:: PASSAGE ::
****************

If you have ever picked up your skis and noticed that they’re looking a little gray and “dry” on the bottom, then you probably need to learn how to wax your skis. To that end, that means you’ve gone too long without waxing your skis. You take care of your best ski boots, so have to care fr skis too.
Now, take a look at a new pair of skis and you’ll notice the bases are a clean, deep black, thanks to a plastic known as P-tex. This is the plastic that is designed to hold the wax you’re about to polish your skis with!
Waxing your skis will not only improve performance but actually make it easier to ski. You see, waxed skis are easier to control because they respond to your inputs more precisely, and are also less likely to stick to the snow in certain weather conditions, making it easier to predict how your skis will react.
That all said, contrary to popular belief, waxing skis is not meant for speed (unless you’re a racer). And waxing is a necessary maintenance task for skiers of any level, especially if you’re learning to ski – you don’t want to fight and drag your skis when the bases begin to stick to the snow.
Before beginning, check the ski bases for any major damage including nicks, scratches, and core shots (where the P-tex base has been ripped away). If this damage is present, have the ski repaired before waxing.
1. Apply Brake Bands: Keep your ski brakes out of the way by using a large rubber band to pull the brakes back. Wrap the rubber band over the heel of the binding, and capture each brake arm to pull them up into a retracted position.
2. Secure Ski: Fancy vices and tables aren’t necessary here. Simply cover any table with some newspaper, and use a stack of old books under the tip and tail to support the ski. Use an old towel on top of the books if you need something to keep the ski from scooting around.
3. Clean Ski Base: Use a brass brush and acrylic scraper from tip to tail to brush away any remaining old dirt or wax. Don’t be afraid to be aggressive with the brush, but only a little brushing is necessary. We don’t want to rip apart the ski base.
4. Choose Wax: Every wax will have a designated temperature range. Choose a wax which meets the coldest temperature you reasonably can expect to ski during your trip. Hydrocarbon waxes are the most common, while fluorocarbon waxes are much more expensive and are usually unnecessary except, perhaps, in high humidity conditions or wet snow conditions.
5. Melt Wax on to Ski: Use the iron to melt your wax bar or brick. Hold the wax several inches above the ski and allow the wax to drip on to the ski bases. Drip the wax from side to side and along the length of the ski. It is not necessary to completely cover the ski in wax at this point. Adjust the iron’s temperature so that wax melts and flows easily, but avoid burning the wax or using excess heat.

****************

:: SOURCE DATA ::

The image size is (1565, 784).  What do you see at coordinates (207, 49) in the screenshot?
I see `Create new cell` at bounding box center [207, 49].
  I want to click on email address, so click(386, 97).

****************

:: DIRECTIVES ::
1. Decide whether each statement agrees with the ski-waxing guide: (a) Waxing skis is mainly meant to make any skier go faster. (b) A ski with a core shot should be repaired before it is waxed. (c) When the wax is first dripped on, it should completely cover the ski. For each one, answer yes or no and quote the words from the guide that settle it.
2. Extend the ski-waxing guide, picking up right after its final sentence about adjusting the iron's temperature.

:: RESPONSES TO THE EXERCISE ::
1.
(a) No: "contrary to popular belief, waxing skis is not meant for speed (unless you’re a racer)."
(b) Yes: "If this damage is present, have the ski repaired before waxing."
(c) No: "It is not necessary to completely cover the ski in wax at this point."

2.
6. Iron Wax Into Ski Base: Set aside the wax bar and now work the wax into the ski. Using a combination of circular motions and long strokes, use the iron to melt the wax fully into the base of your skis. It’s important to give the wax enough time to heat up and penetrate the P-tex bases. However, it is possible to overheat and damage the skis, so keep the iron moving and generally apply heat for no more than 45 seconds in any given spot.
7. Scrape Excess Wax: Allow the ski to cool for 60 minutes after ironing the wax in. Now, use the acrylic scraper and scrape off excess wax in long, even strokes. Wax should peel off liberally. Continue to scrape the wax until you no longer get wax removal with subsequent passes of the scraper. We want the wax to be in the skis, not on the skis. Excess wax can decrease performance.
8. Brush the Bases: Using a stiff nylon base brush, brush the ski bases in long strokes from front to back. It’s important to brush in-line with the ski’s length to help clear out the water channels in the ski bases. You should get some fine wax powder brushing away as you work with the nylon brush. A few passes are sufficient. Remove any remaining wax powder with a soft fiber cloth.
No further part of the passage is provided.